So getting that team together, getting those puzzle pieces, in this case, people to come together through culture is absolutely important. You're not expecting perfection, you're expecting things will happen, incidents will happen, things will break. That's okay. Learning from it, making mistakes, learning from it. Again, that's life. And it's important from an SRE perspective. Like I said, crisis management is important, so is culture and communication. So the soft skill pieces start to engage and that starts to matter as well.

Shane Hastie: How do we help the people on these teams build the resilience that they need?

Resilience comes from failure [09:11]

Narayanan Raghavan: I'm going to answer that in, I don't want to say contradictory way, but resilience comes from failure. You're not going to build that resilience if you haven't failed before. And this is why that culture matters. This is why communication skills matter. This is why being calm during a crisis, that's a skill and that's a hard skill to find. And building that resilience starts from the top. When the leader shows that it's okay to fail, I am human after all, and I am going to acknowledge that and I'm going to show that when I fail, I'm going to celebrate it with the team to say, "I'm not going to ding anybody just because they failed." We're not going to learn otherwise. And resilience is part of that learning that happens as a team comes together.

Shane Hastie: And where do you find these people?

Good people come from anywhere [10:04]

Narayanan Raghavan: Good people from my perspective come from anywhere. I've had people that have had a background in music, I've had people that have PhDs, and so good people can come from anywhere. Like I said, I'm not looking for the perfect fit. I am looking for potential. I'm looking for behaviors that show a learning mindset. I am looking for skills too. But many of the skills are teachable when somebody has a learning mindset and shows curiosity versus not. And part of that is the conversations we have. Part of that is the engagement we have with that individual. And some of these people are internal. Many of these people are internal and others are external hires. There are people from different organizations, like I think I mentioned earlier, as an SRE function, we're exposed to customers, partners, cloud providers, the infrastructure providers, communities, open source communities. So because we are exposed to so many different groups that communication becomes important.

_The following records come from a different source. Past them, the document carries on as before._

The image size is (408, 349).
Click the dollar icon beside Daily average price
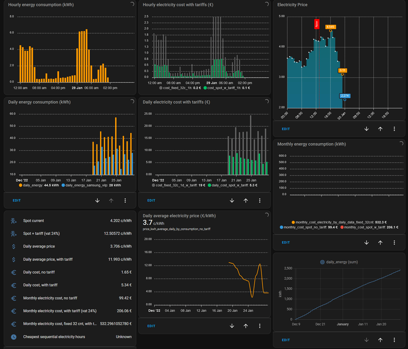(x=14, y=246)
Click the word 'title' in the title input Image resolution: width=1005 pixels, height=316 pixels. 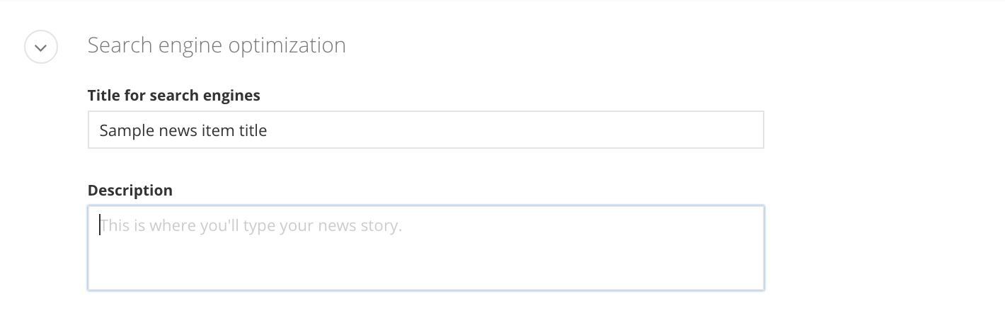pos(253,130)
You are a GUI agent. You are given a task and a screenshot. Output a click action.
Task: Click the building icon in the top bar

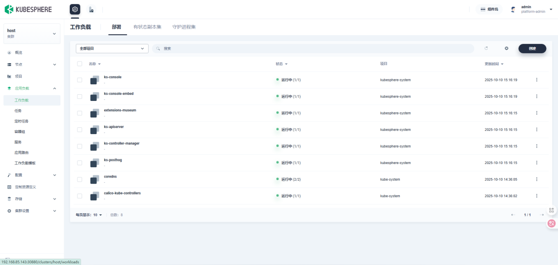coord(91,10)
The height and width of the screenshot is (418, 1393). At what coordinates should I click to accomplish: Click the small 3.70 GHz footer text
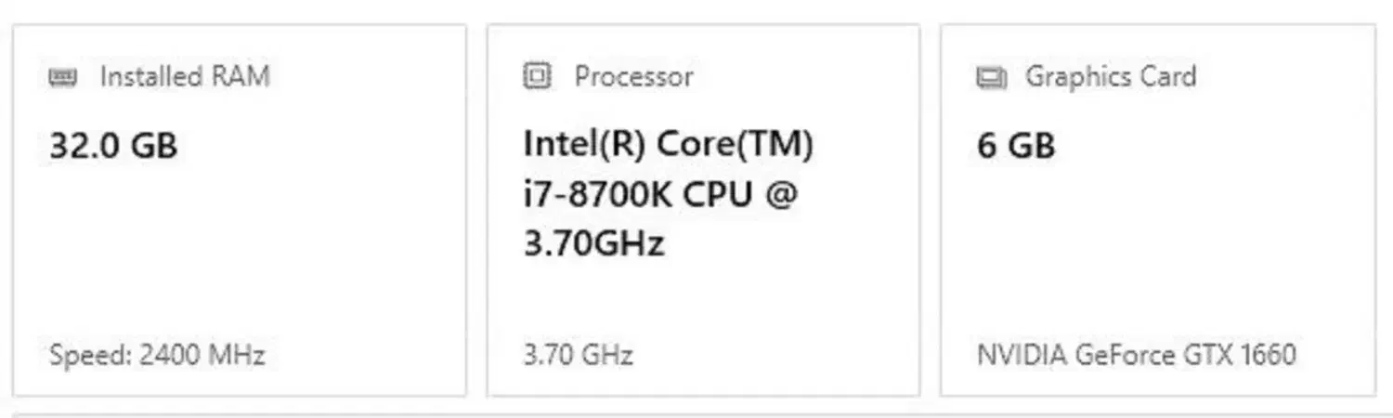tap(578, 355)

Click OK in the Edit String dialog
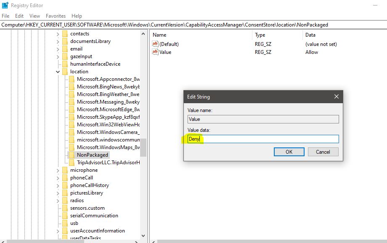(x=289, y=152)

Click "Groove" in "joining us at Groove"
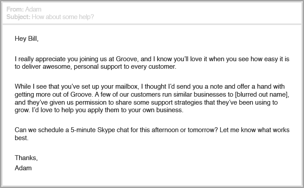(127, 59)
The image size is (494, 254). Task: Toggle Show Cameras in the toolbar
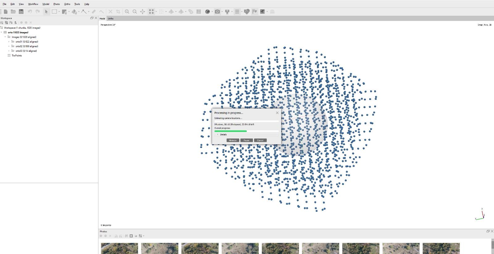[x=217, y=12]
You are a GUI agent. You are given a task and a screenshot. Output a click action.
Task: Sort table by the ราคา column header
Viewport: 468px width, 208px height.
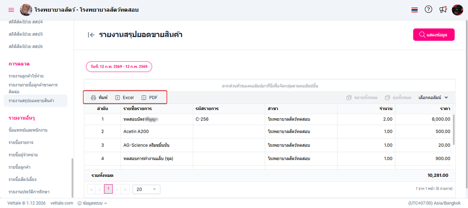[445, 109]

But you also start to look at are there other groups that are exposed to different groups like the SRE organization is? And sometimes there are people in the support organizations that have the skills with customers and understand the technology. You can find good people there. Sometimes they're good people in the engineering organization where they're engaged, they understand the stack and they think about success of the entire stack versus success for just a layer of the stack. And when somebody's invested in, I am in it for the success, the business outcome versus very easy to say it's a networking problem. When somebody's exhibiting those types of behaviors, usually for me that's a good indicator that these are people that have the curiosity, a learning mindset and take accountability for business outcomes for the success of the product. And they're usually the ones that I'm looking for and in trying to pull into the SRE space itself, because I can then invest in them. They may not be a perfect fit, but I invest in them and then they start to invest back into the company itself.

Shane Hastie: And that segues a bit into how do you keep these people?

Retaining people needs an environment where they can learn and grow [12:25]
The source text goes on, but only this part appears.